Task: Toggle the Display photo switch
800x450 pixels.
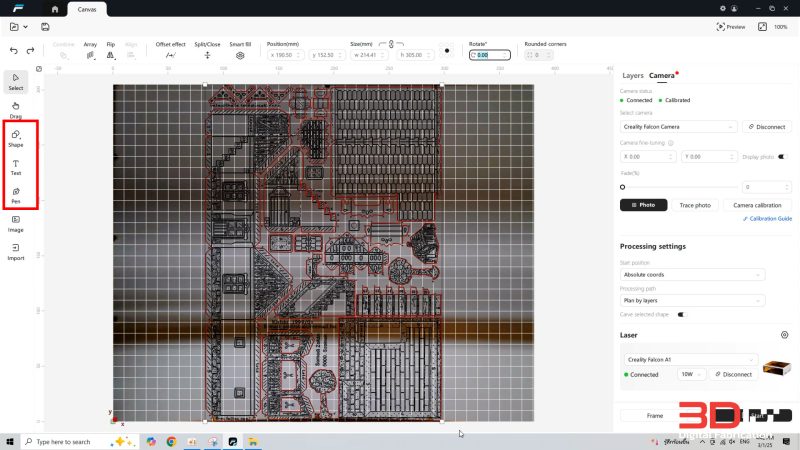Action: (x=782, y=157)
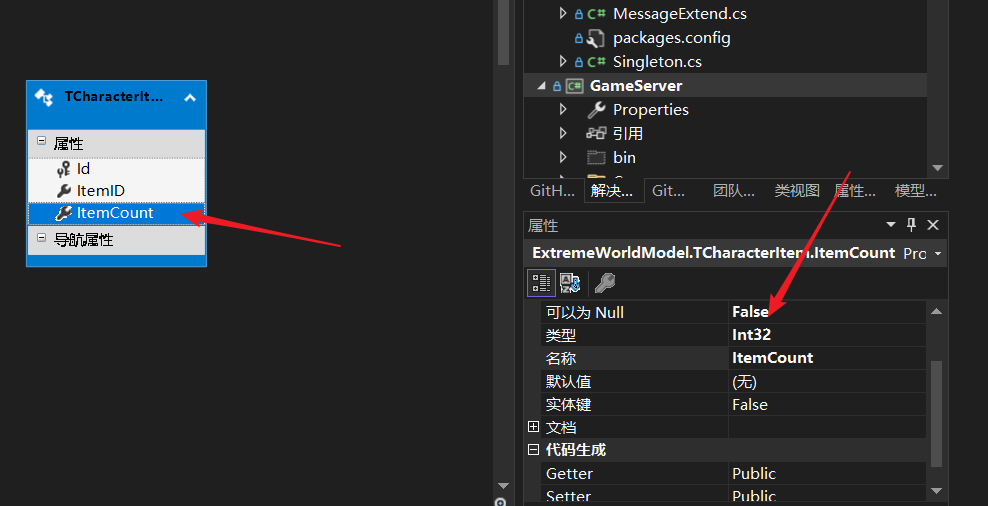Click the packages.config file icon

[596, 38]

### PROBLEM STATEMENT
Would you output the full listing exactly as it stands, minus the images?

### OUTPUT OF THE TASK
Task: Toggle the Display photo switch
800x450 pixels.
Action: (x=782, y=157)
Click the packages.config file icon

[596, 38]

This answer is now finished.